"Am I sowing to the Spirit or sowing to the flesh,Lately this verse of this part of this song has been knocking around in my head and I can't seem to get it out. It's like one of those movies where the foreshadowing words literally echo across the walls and haunt the afflicted person. It's even worse when God does it, I assure you.
I'm doing one or the other all the time...
And just like a farmer goes out to his field and sows a seed into the ground
Whatever he sows, that he will reap, whatever he plants, that will spring forth.
In the very same way, whatever seeds I'm sowing into my heart, it's guaranteed that I will reap the fruit of what I sow into the garden of my heart."

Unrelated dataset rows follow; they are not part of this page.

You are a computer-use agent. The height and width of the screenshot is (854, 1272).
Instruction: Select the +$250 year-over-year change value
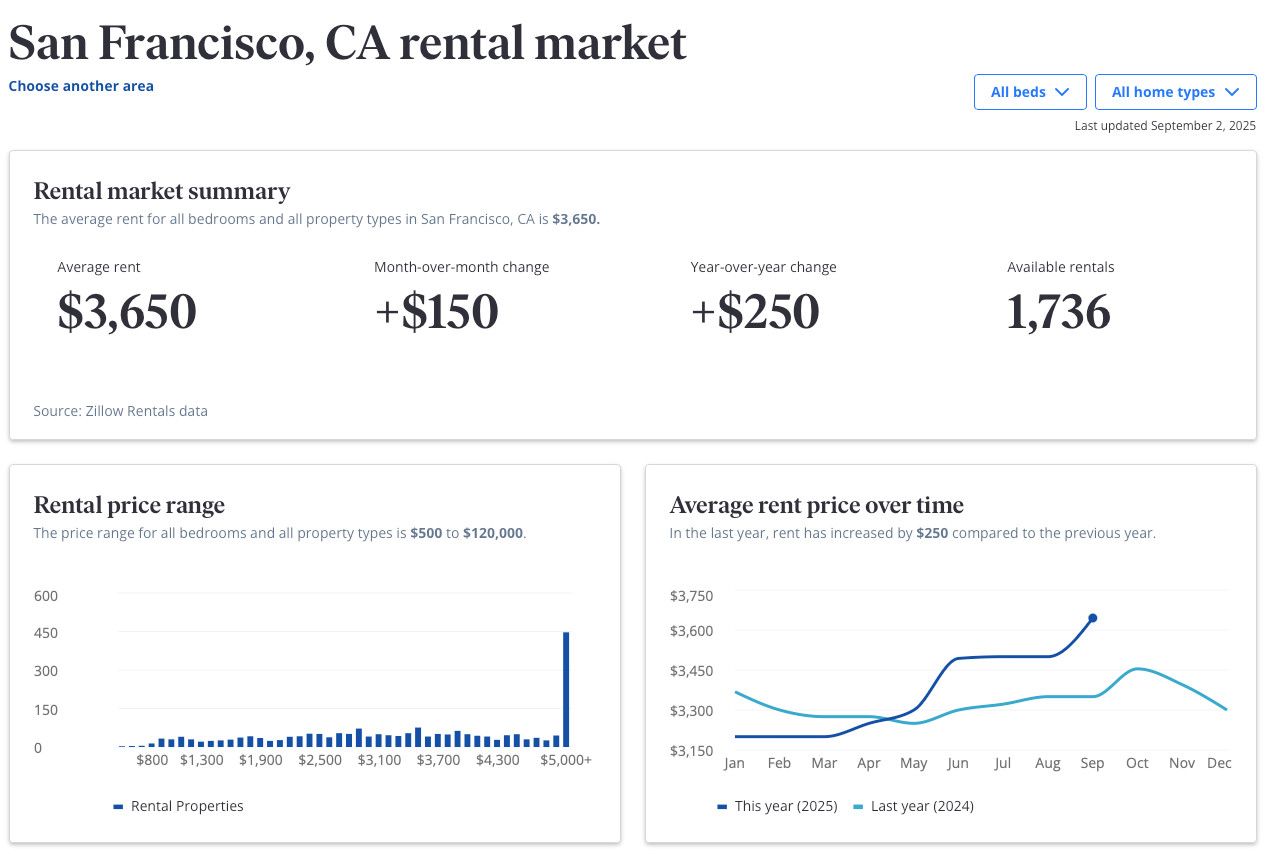tap(755, 312)
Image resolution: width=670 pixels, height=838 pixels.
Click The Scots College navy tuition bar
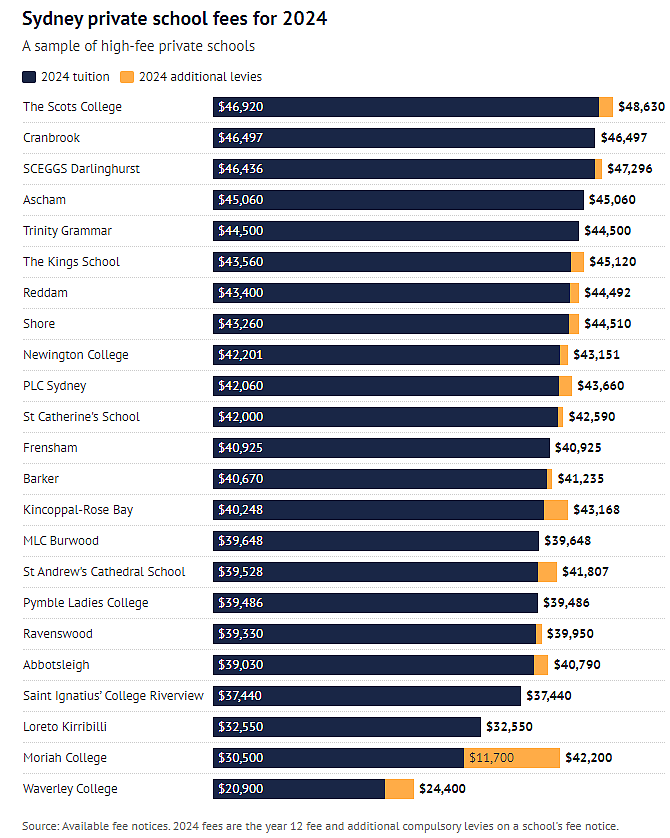point(405,107)
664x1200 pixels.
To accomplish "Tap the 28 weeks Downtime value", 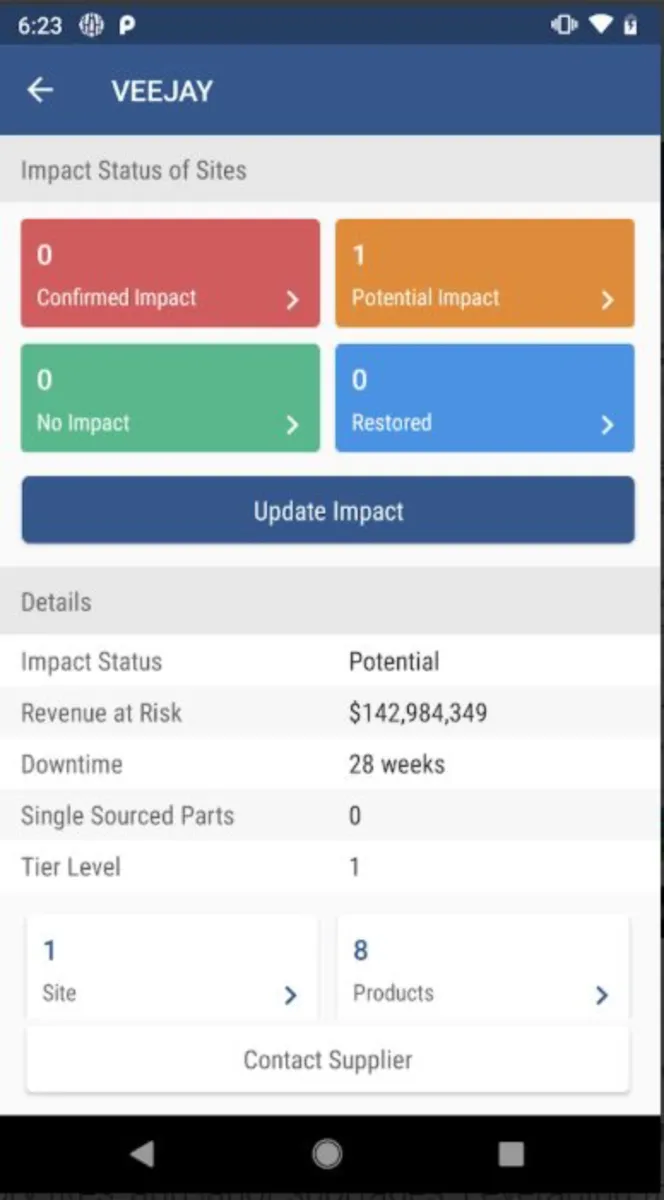I will (396, 764).
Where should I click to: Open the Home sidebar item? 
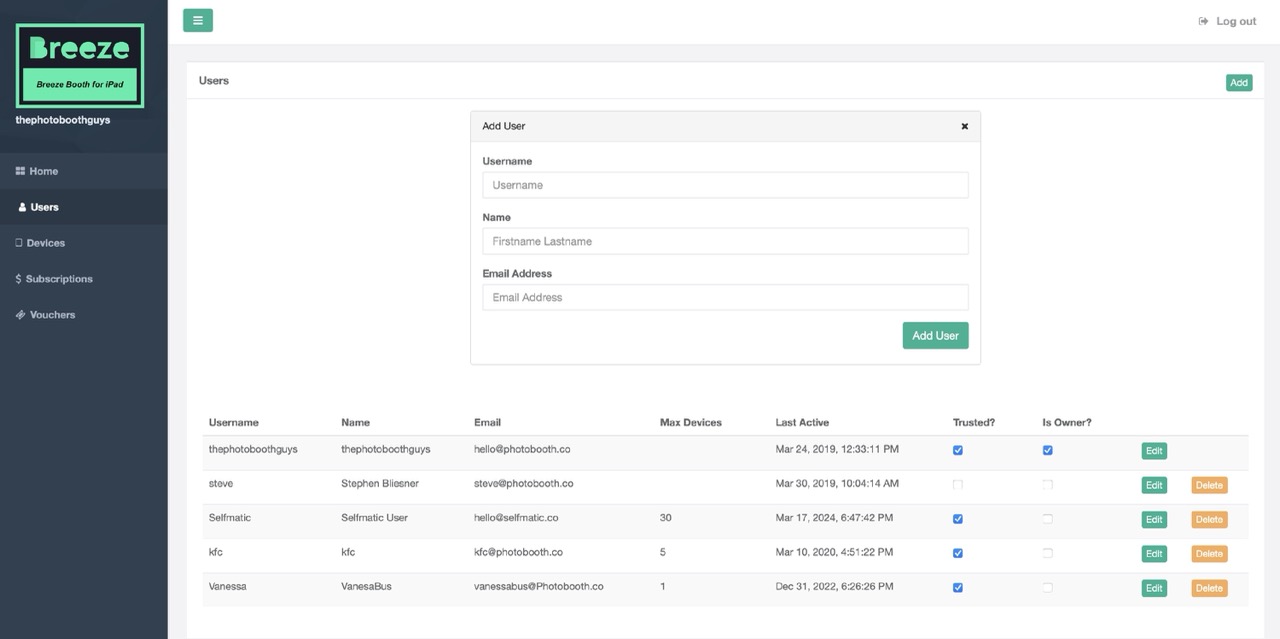43,171
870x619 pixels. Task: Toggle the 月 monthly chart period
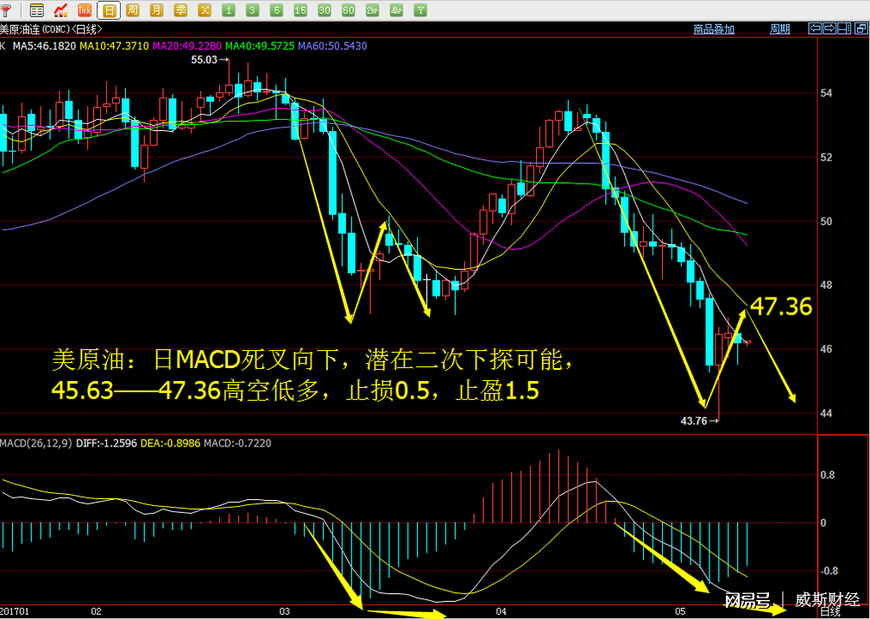(x=157, y=9)
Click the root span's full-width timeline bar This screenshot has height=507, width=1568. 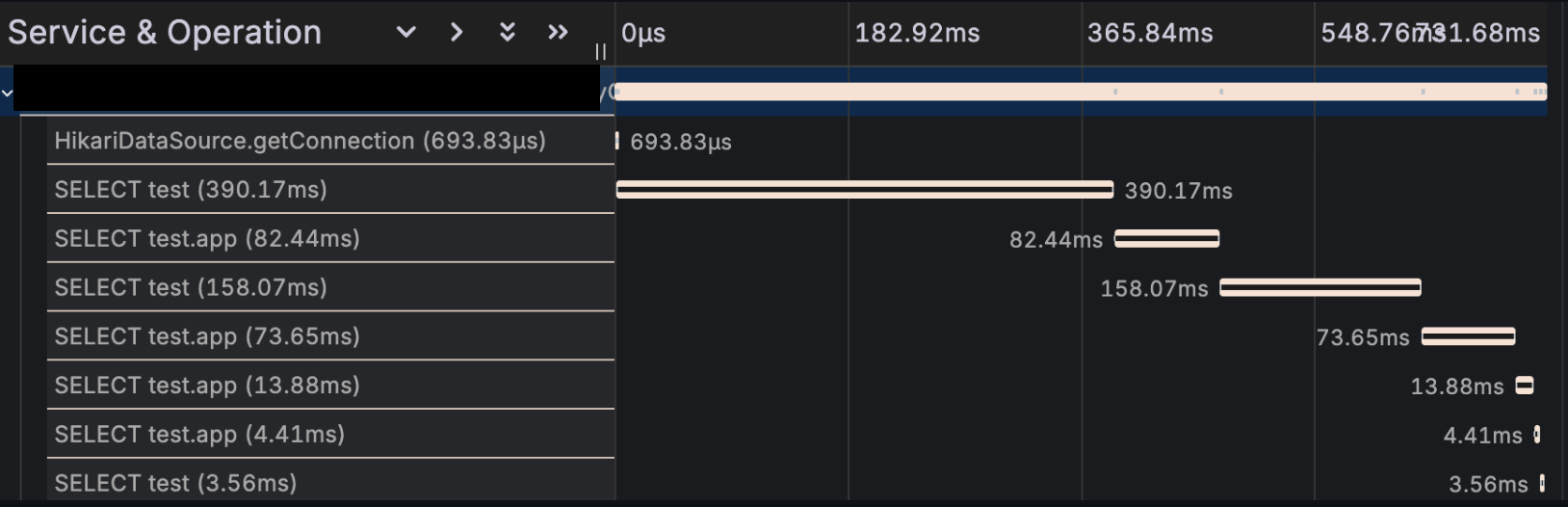(x=1079, y=93)
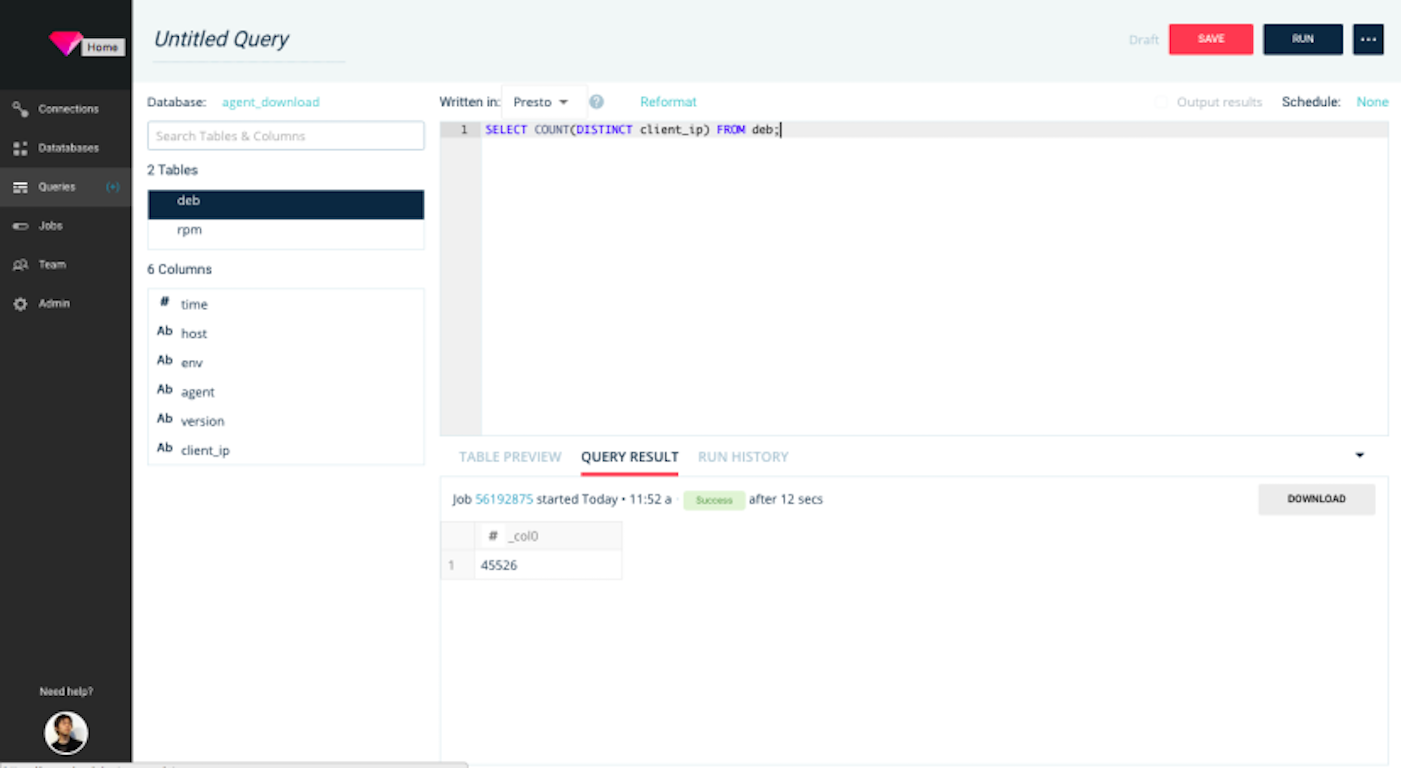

-Justin Rizzo, Indwelling Spirit
There is a beautiful tree on the corner at the end of my block. It's big and beautiful, and during the fall it was the most stunning shade of yellow. It truly took my breath away every time I saw it (yes, I am that sentimental). And despite the graciously prolonged fall that we had in Oklahoma this year, it still felt too soon that the leaves blew off and now it stands bare. And it will be that way until probably April. Same tree, different season.
I have felt very spiritually frustrated lately. Spring, summer, fall were such rich seasons for me spiritually, and I felt I could see changes day to day in growth and maturity. Then like that first cold slam of winter wind the season changed. And while I try to encourage myself to remember that winter is the time of unseen growth, I'm still frustrated.
I feel like it's a time of gritty faith. It's cold, and I feel bare and vulnerable and stagnant. My prayers feel hollow, worship feels empty, and community feels shallow. But I'm begrudgingly trusting that whatever spiritual seeds that were sown throughout the year are growing somewhere. White knuckle faith still counts as faith, right?
It's a season. And even winter has its moments of reprieve and beauty. And ya know what... spring will come again, and I am choosing to believe in faith that what has been sown will bloom.